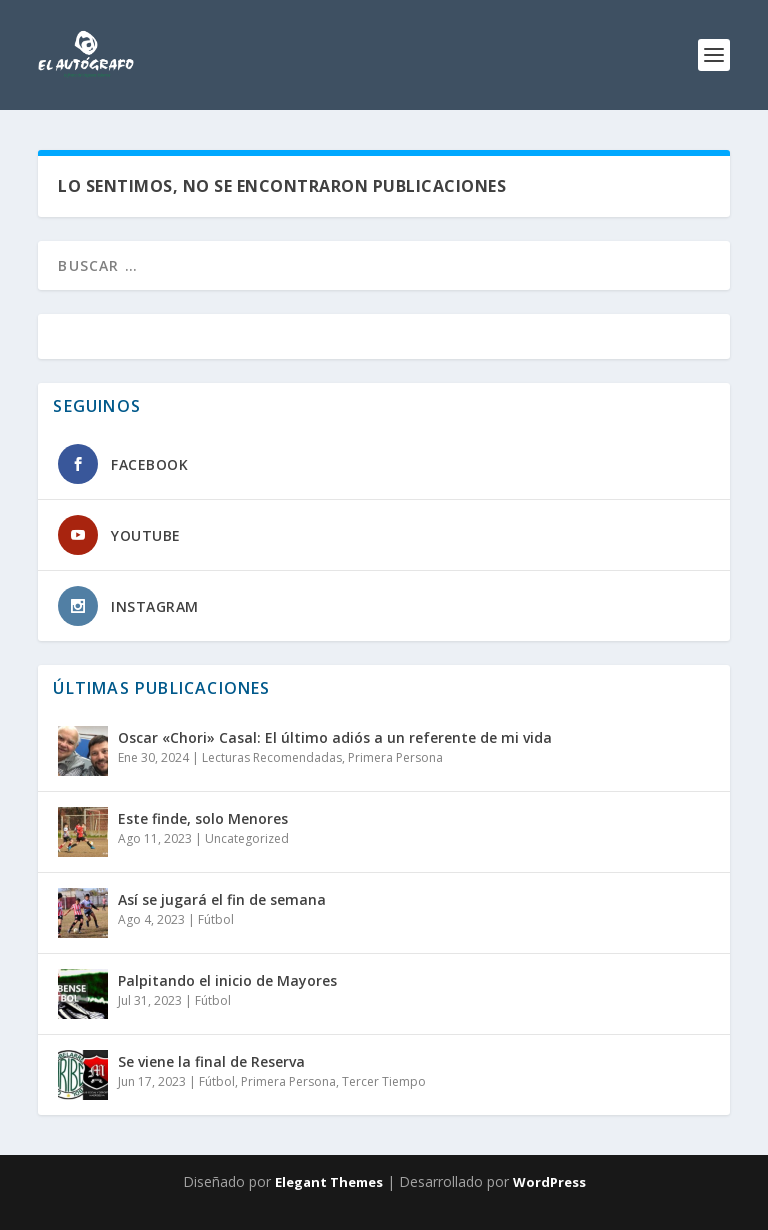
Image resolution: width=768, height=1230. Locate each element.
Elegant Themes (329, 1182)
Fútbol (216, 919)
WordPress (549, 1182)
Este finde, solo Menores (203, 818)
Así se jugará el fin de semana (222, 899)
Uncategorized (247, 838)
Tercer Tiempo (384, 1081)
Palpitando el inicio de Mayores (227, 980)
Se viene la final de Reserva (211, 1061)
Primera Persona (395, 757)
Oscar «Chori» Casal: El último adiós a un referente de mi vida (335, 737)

● ● ● ● ● ● ●

Short problem: Please rewrite the rows above with "Uncategorized" changed to "Sin categoría" and everything else the same. Omit the pictures.

Worked answer:
Image resolution: width=768, height=1230. Locate each element.
Elegant Themes (329, 1182)
Fútbol (216, 919)
WordPress (549, 1182)
Este finde, solo Menores (203, 818)
Así se jugará el fin de semana (222, 899)
Sin categoría (247, 838)
Tercer Tiempo (384, 1081)
Palpitando el inicio de Mayores (227, 980)
Se viene la final de Reserva (211, 1061)
Primera Persona (395, 757)
Oscar «Chori» Casal: El último adiós a un referente de mi vida (335, 737)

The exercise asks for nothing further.